EXERCISE TEXT:
((
Multiple Personality, Schizophrenia, Psychosis, Dissociative Disorders, Trauma Spectrum Disorders: How are all related? What is the practical conclusion?

Eugen Bleuler, MD, the psychiatrist who coined the term “schizophrenia,” acknowledged that it is a heterogenous “group of schizophrenias.” In that diverse group, he included some patients who actually had multiple personality. But the psychiatrists who were interested in psychosis, per se, were not interested in multiple personality, and so they paid no attention.

Today, psychologists and psychiatrists who do have an interest in both multiple personality and psychosis, have various opinions:

Andrew Moskowitz, PhD, questions the validity of the diagnosis of schizophrenia. He argues that its psychotic symptoms may be traumatic in origin and dissociative—related to dissociative disorders, like multiple personality—in kind. However, “our analysis does not necessarily mean that schizophrenia is best conceptualized as a dissociative disorder. Rather, we hypothesize that some persons develop psychotic symptoms precisely because their capacity to handle traumatic or highly emotional experiences via dissociative mechanisms is limited” (1, p. 529).
))
TASK GOAL:
Reproduce the part of the excerpt on schizophrenia and multiple personality word for word, starting at "Multiple Personality, Schizophrenia, Psychosis, Dissociative" and ending at "the practical conclusion?". The lines that come next are separate material, apart from the excerpt.

DATASET EXCERPTS:
((
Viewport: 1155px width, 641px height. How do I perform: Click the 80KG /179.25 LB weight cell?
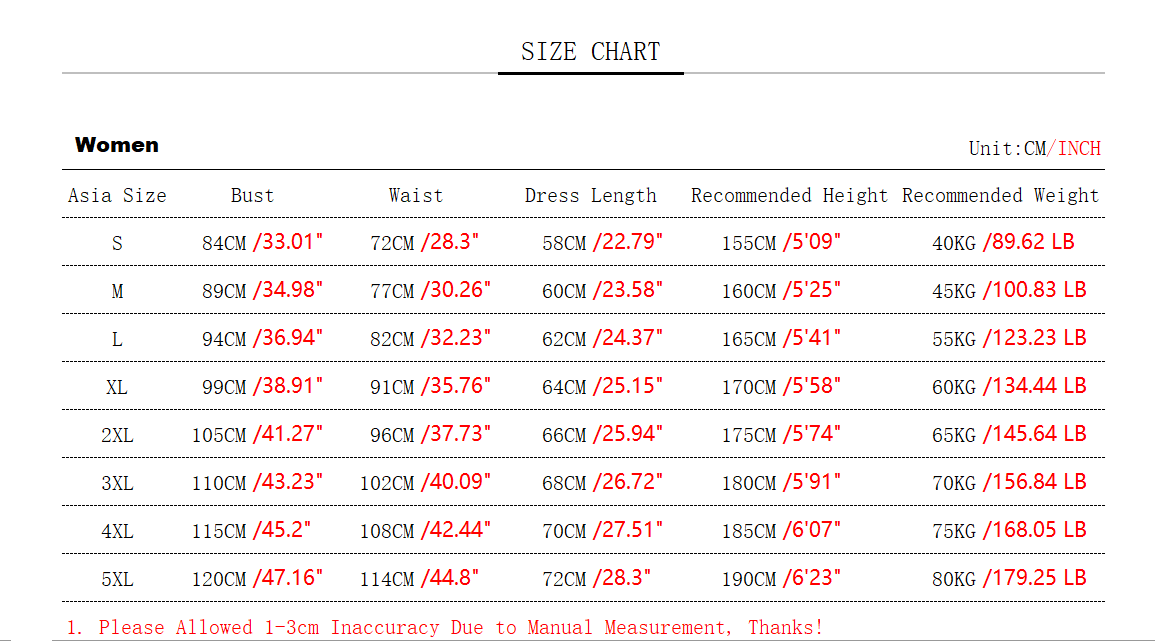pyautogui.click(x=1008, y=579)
))
((
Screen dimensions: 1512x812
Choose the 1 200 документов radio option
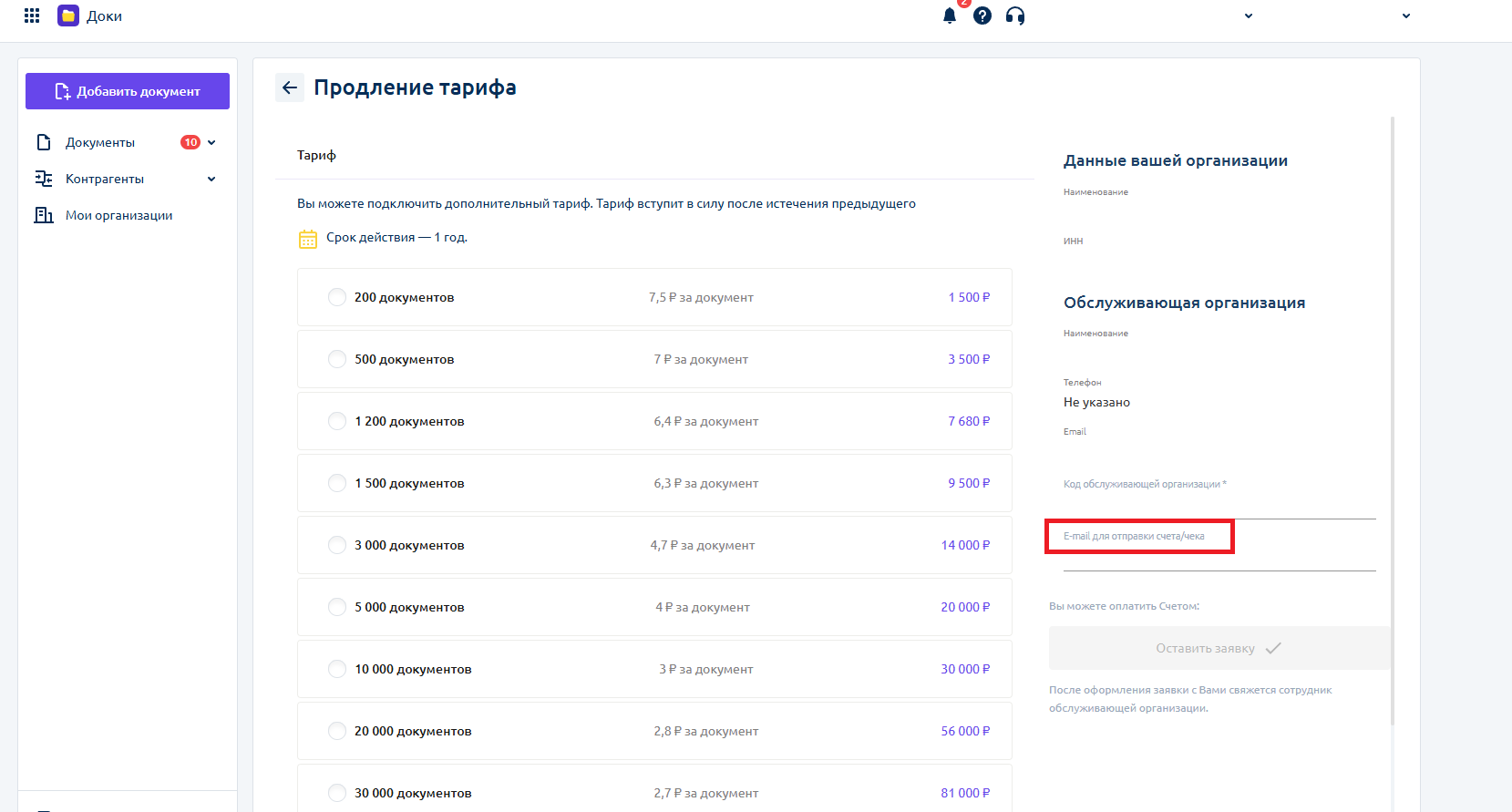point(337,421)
))
((
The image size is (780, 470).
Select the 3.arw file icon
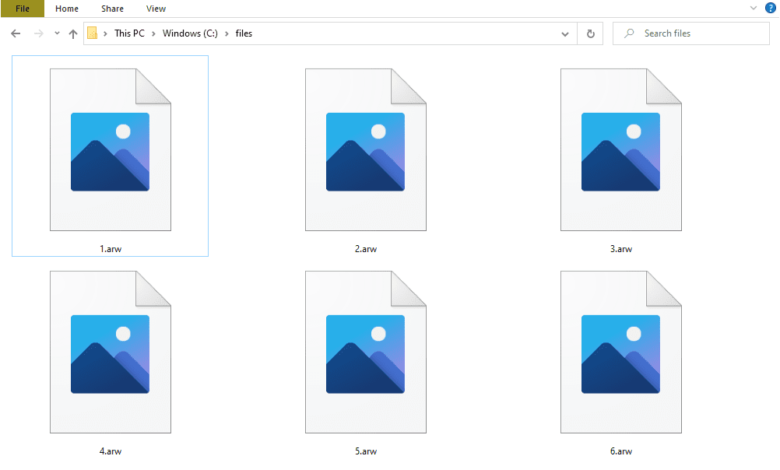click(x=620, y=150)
))
RESPONSE:
Multiple Personality, Schizophrenia, Psychosis, Dissociative Disorders, Trauma Spectrum Disorders: How are all related? What is the practical conclusion?